• [Work request]:
Could you return all of the entries word for word, minus any pictures?

● ● ● ● ● ● ●

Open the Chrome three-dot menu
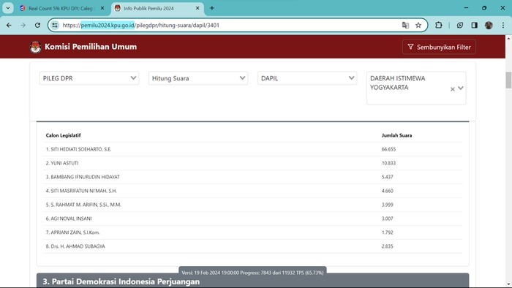The image size is (512, 288). [x=503, y=25]
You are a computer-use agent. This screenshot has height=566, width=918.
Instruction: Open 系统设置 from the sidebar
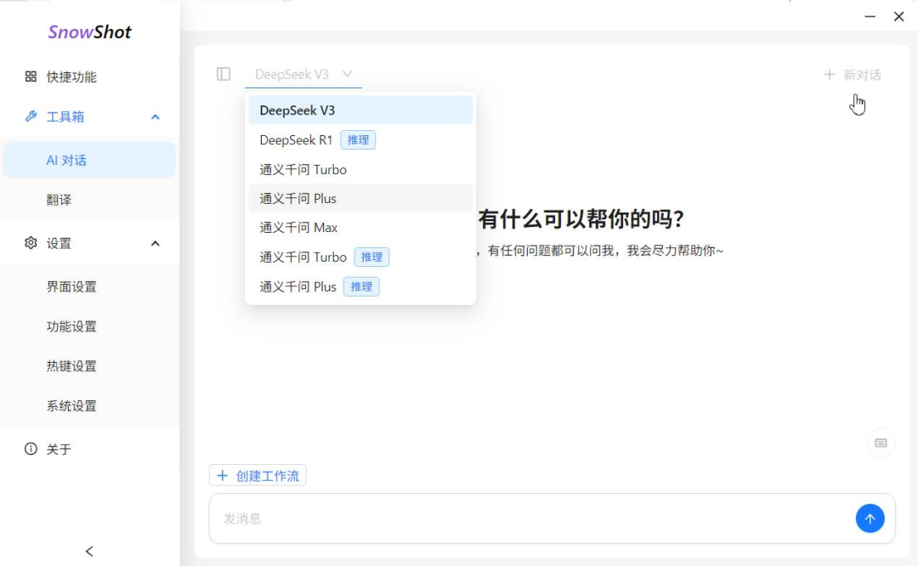(71, 405)
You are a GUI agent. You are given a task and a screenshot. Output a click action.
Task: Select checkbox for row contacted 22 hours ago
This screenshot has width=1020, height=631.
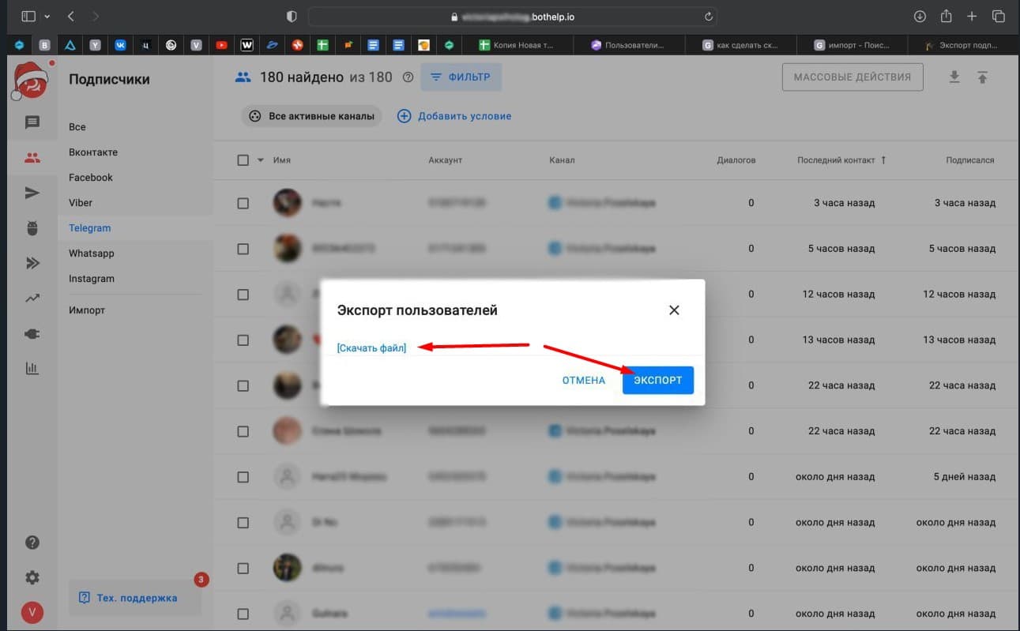[x=243, y=386]
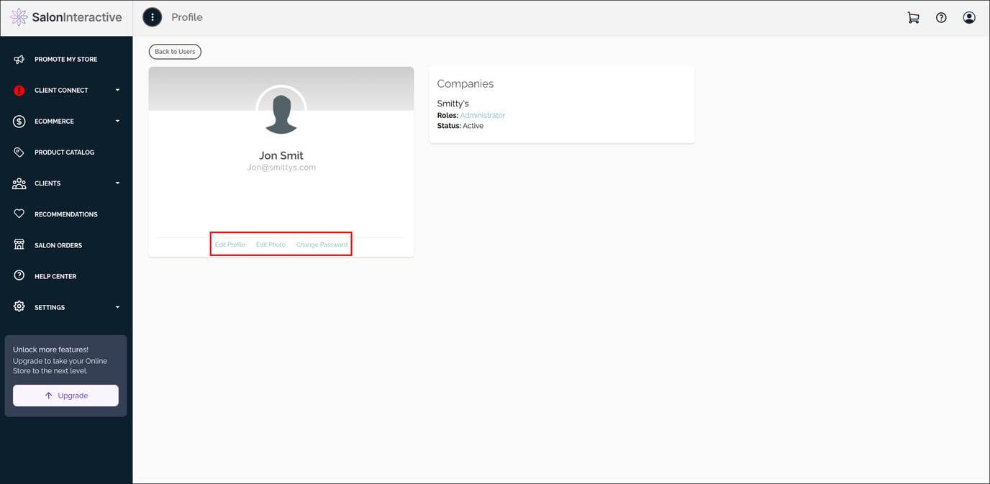Expand the Settings submenu chevron
The height and width of the screenshot is (484, 990).
tap(117, 307)
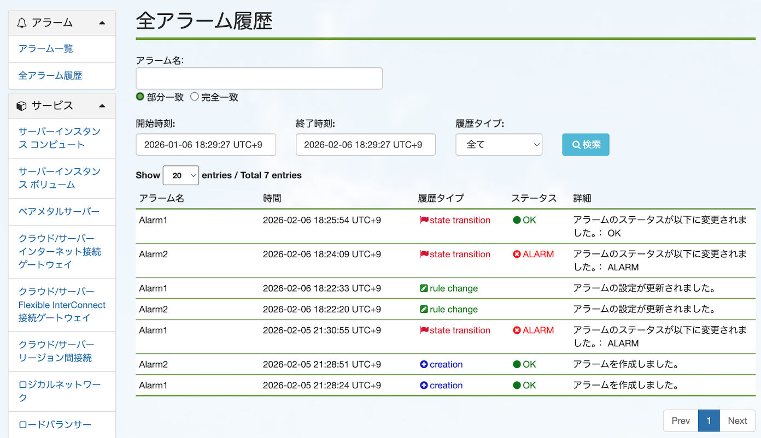Collapse the サービス sidebar section
The height and width of the screenshot is (438, 761).
click(x=101, y=105)
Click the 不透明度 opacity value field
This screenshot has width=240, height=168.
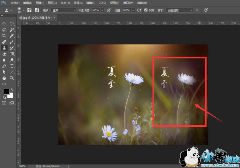pos(95,10)
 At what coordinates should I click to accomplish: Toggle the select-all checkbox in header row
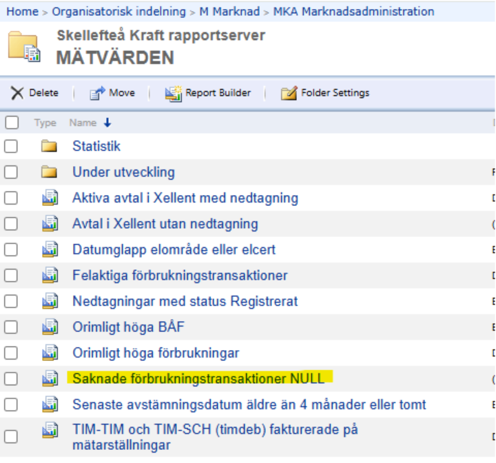point(12,123)
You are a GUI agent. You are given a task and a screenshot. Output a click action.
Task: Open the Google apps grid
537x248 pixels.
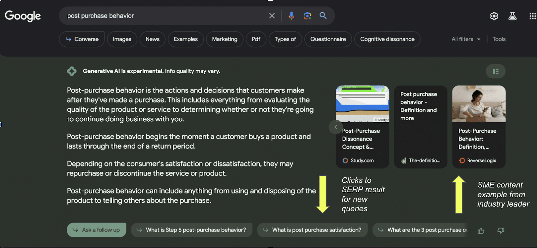(x=532, y=16)
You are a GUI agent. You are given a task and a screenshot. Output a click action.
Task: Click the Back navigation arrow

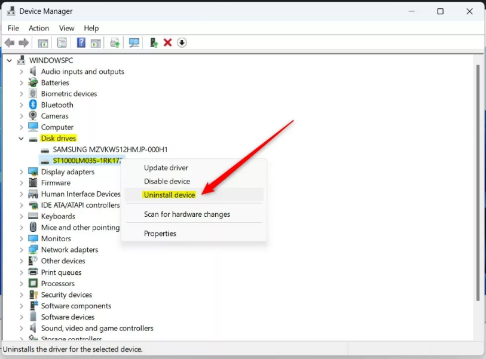9,42
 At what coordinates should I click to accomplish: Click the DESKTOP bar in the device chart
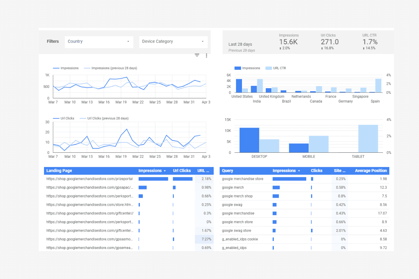(249, 140)
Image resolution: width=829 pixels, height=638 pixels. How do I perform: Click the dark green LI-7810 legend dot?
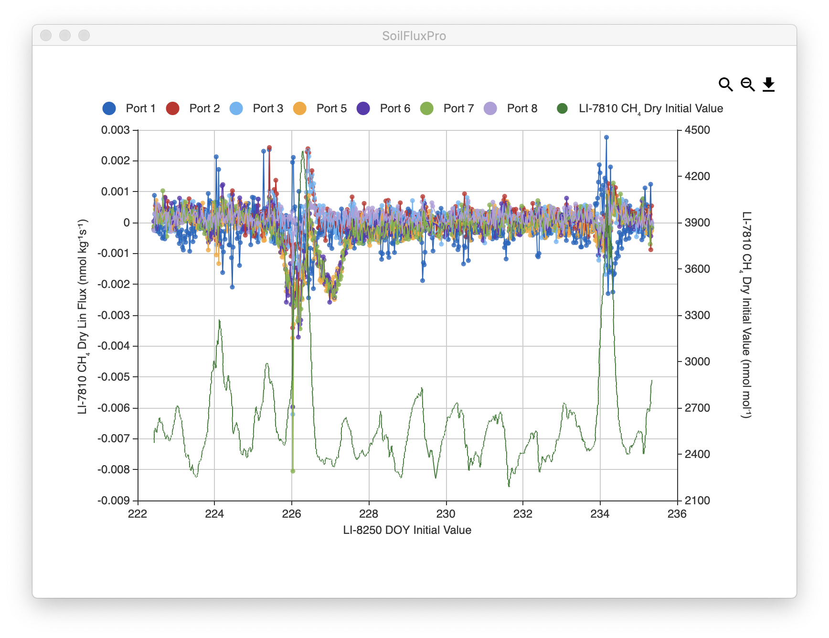562,108
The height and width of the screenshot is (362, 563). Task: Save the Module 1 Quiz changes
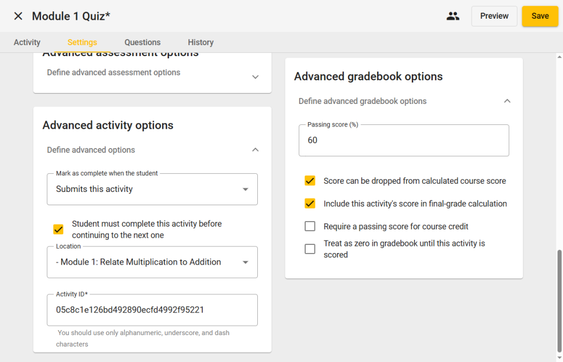pyautogui.click(x=539, y=16)
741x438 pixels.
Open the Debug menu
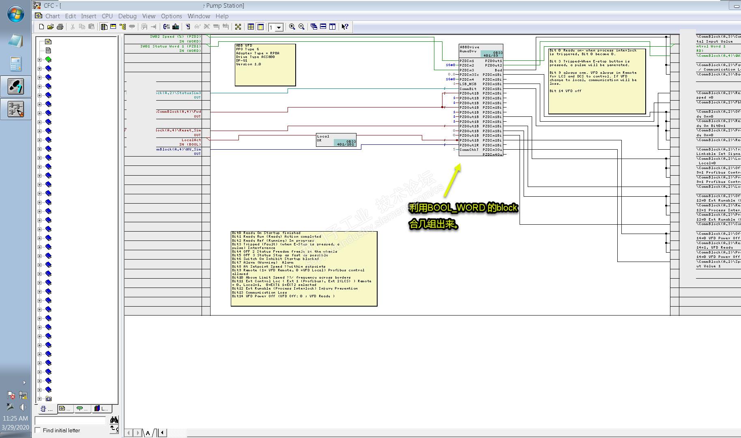[x=127, y=16]
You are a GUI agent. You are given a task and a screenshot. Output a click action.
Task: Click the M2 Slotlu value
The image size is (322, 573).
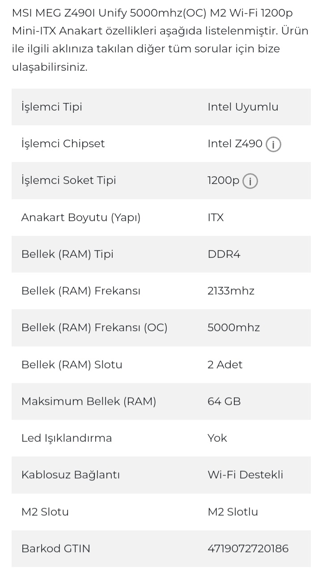point(233,511)
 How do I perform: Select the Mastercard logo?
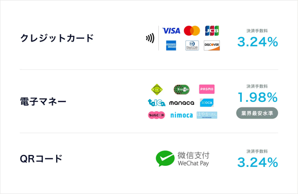(x=192, y=31)
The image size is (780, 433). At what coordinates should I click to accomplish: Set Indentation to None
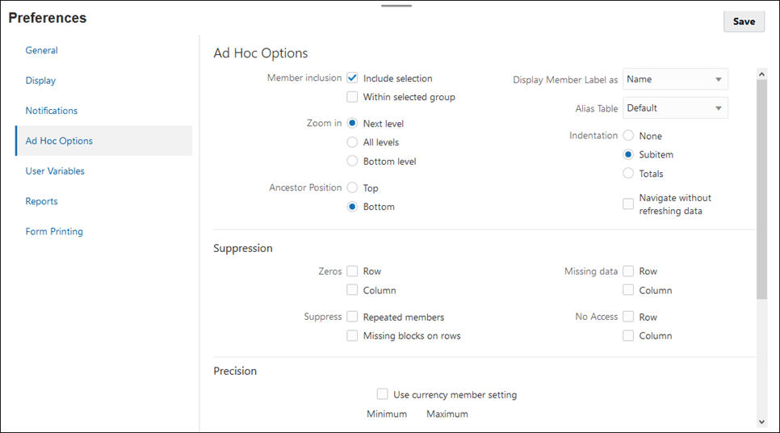pyautogui.click(x=628, y=136)
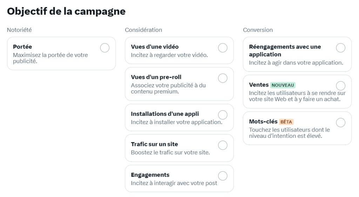359x197 pixels.
Task: Click the Engagements card title
Action: 150,175
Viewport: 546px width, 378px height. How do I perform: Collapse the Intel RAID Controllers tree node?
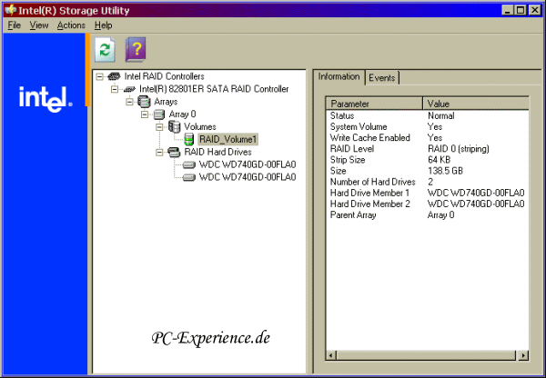99,76
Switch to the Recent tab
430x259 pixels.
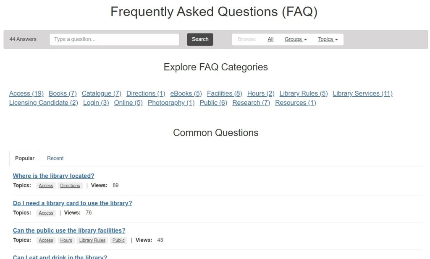55,158
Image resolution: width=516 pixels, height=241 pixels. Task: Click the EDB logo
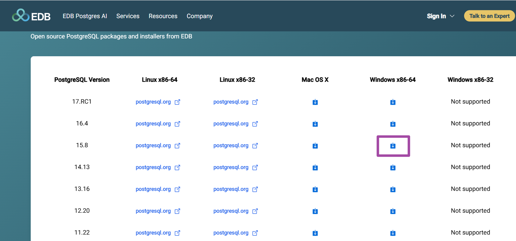pyautogui.click(x=31, y=16)
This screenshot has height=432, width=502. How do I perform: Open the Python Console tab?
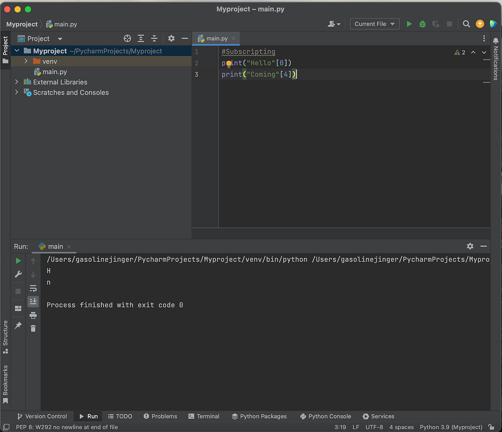point(326,416)
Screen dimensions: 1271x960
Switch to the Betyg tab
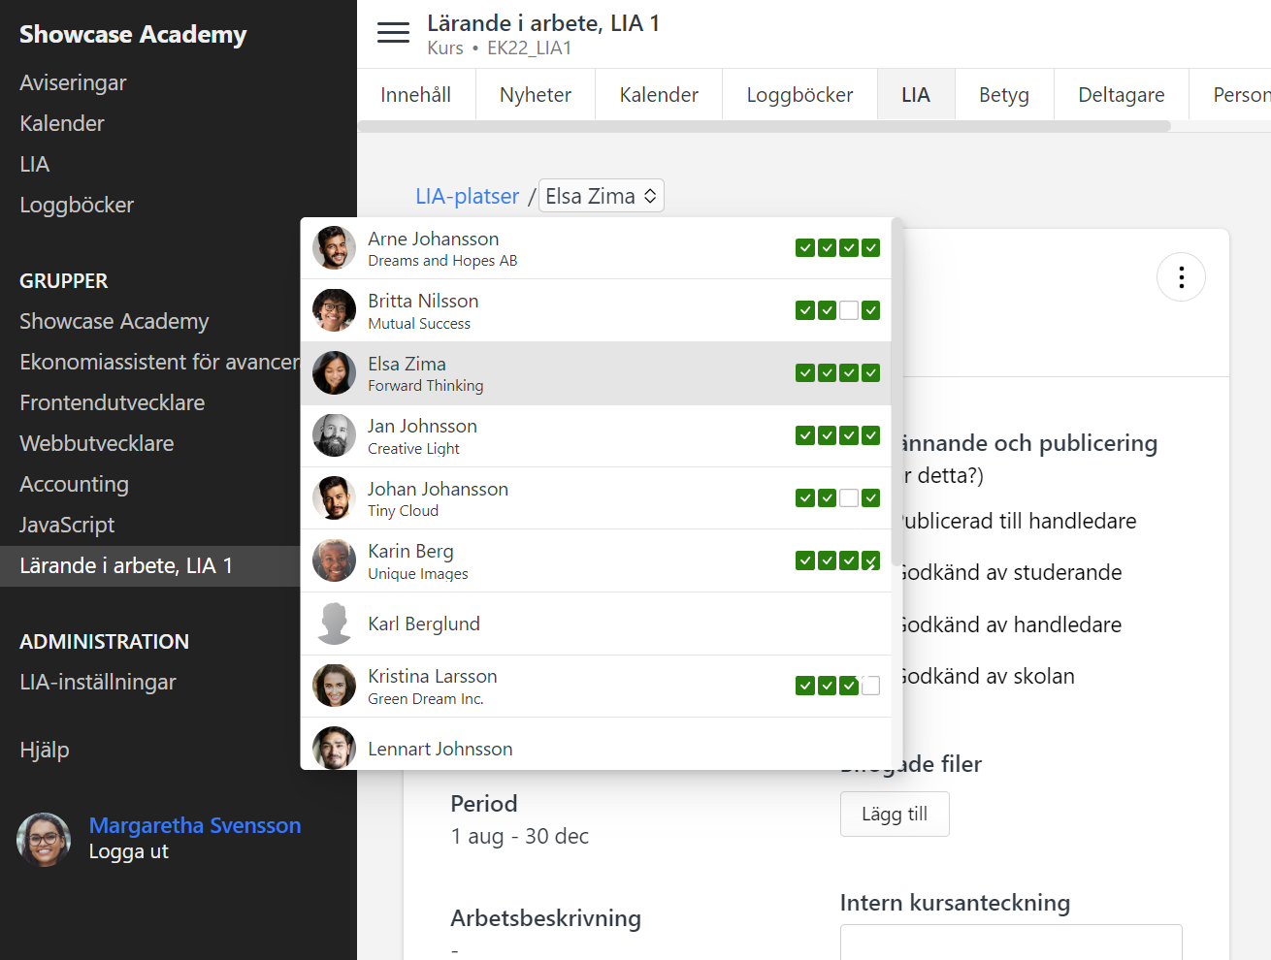point(1003,94)
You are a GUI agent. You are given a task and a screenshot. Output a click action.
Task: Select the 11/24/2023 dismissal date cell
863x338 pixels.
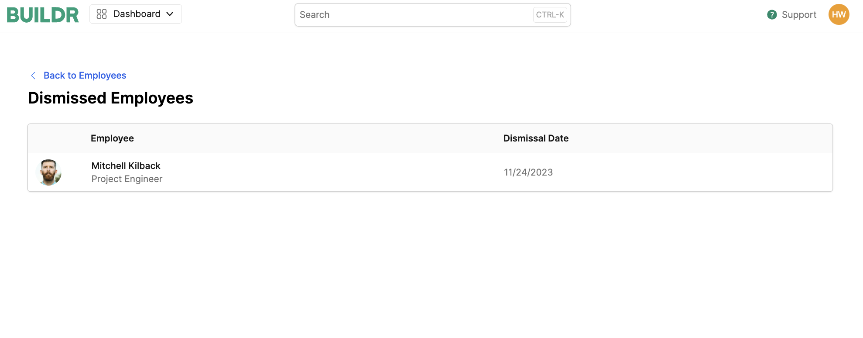(x=528, y=172)
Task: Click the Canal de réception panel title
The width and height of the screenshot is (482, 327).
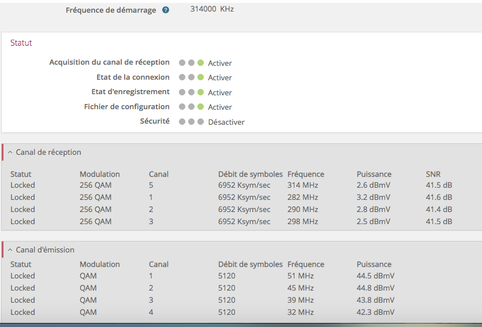Action: click(x=48, y=153)
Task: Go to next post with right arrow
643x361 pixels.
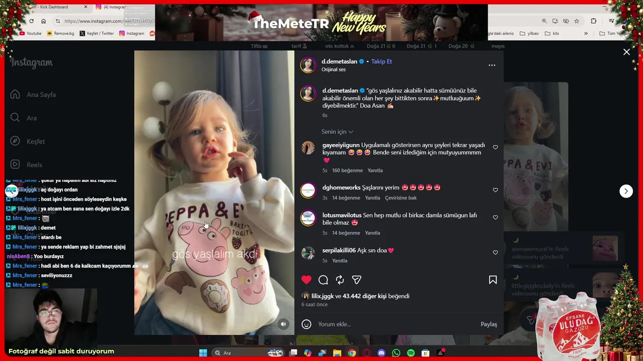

● ● ● ● ● ● ●

• [Answer box]:
Open the Chrome three-dot menu
The image size is (512, 288). [x=503, y=25]
You are a computer-use agent. This screenshot has height=566, width=918.
Instruction: Open 系统设置 from the sidebar
(71, 405)
You are a GUI agent. You are given a task and a screenshot. Output a click action.
Task: Select checkbox for row contacted 22 hours ago
This screenshot has width=1020, height=631.
[x=243, y=386]
Expand the Settings submenu chevron
The height and width of the screenshot is (484, 990).
tap(117, 307)
Collapse the サービス sidebar section
The height and width of the screenshot is (438, 761).
click(x=101, y=105)
Click the 不透明度 opacity value field
This screenshot has width=240, height=168.
pos(95,10)
 At what coordinates should I click to accomplish: Toggle the select-all checkbox in header row
point(12,123)
You are a GUI agent. You are given a task and a screenshot. Output a click action.
Task: Open the Google apps grid
537x248 pixels.
(x=532, y=16)
You are a GUI agent. You are given a task and a screenshot. Output a click action.
Task: Click the Back navigation arrow

9,42
 At what coordinates should I click to accomplish: Click the DESKTOP bar in the device chart
(249, 140)
Image resolution: width=829 pixels, height=638 pixels. How do I perform: Click the dark green LI-7810 legend dot?
562,108
The height and width of the screenshot is (362, 563). Task: Save the Module 1 Quiz changes
pyautogui.click(x=539, y=16)
741x438 pixels.
Open the Debug menu
[x=127, y=16]
You are a GUI agent. You are given a task and a screenshot. Output a click action.
Task: Click the M2 Slotlu value
The image size is (322, 573).
point(233,511)
 How do I perform: Select the Mastercard logo?
(x=192, y=31)
The image size is (780, 433). At what coordinates should I click to accomplish: Set Indentation to None
pyautogui.click(x=628, y=136)
359x197 pixels.
Task: Click the Engagements card title
Action: 150,175
Viewport: 546px width, 378px height. How do I perform: Collapse the Intel RAID Controllers tree node?
99,76
Switch to the Recent tab
430x259 pixels.
55,158
Image resolution: width=516 pixels, height=241 pixels. Task: Click the EDB logo
pyautogui.click(x=31, y=16)
This screenshot has height=432, width=502. How do I perform: Open the Python Console tab?
point(326,416)
Screen dimensions: 1271x960
Switch to the Betyg tab
point(1003,94)
You are a GUI agent. You are given a task and a screenshot. Output a click action.
Task: Select the 11/24/2023 dismissal date cell
863x338 pixels.
(x=528, y=172)
Task: Click the Canal de réception panel title
The width and height of the screenshot is (482, 327).
Action: click(x=48, y=153)
Task: Go to next post with right arrow
643x361 pixels.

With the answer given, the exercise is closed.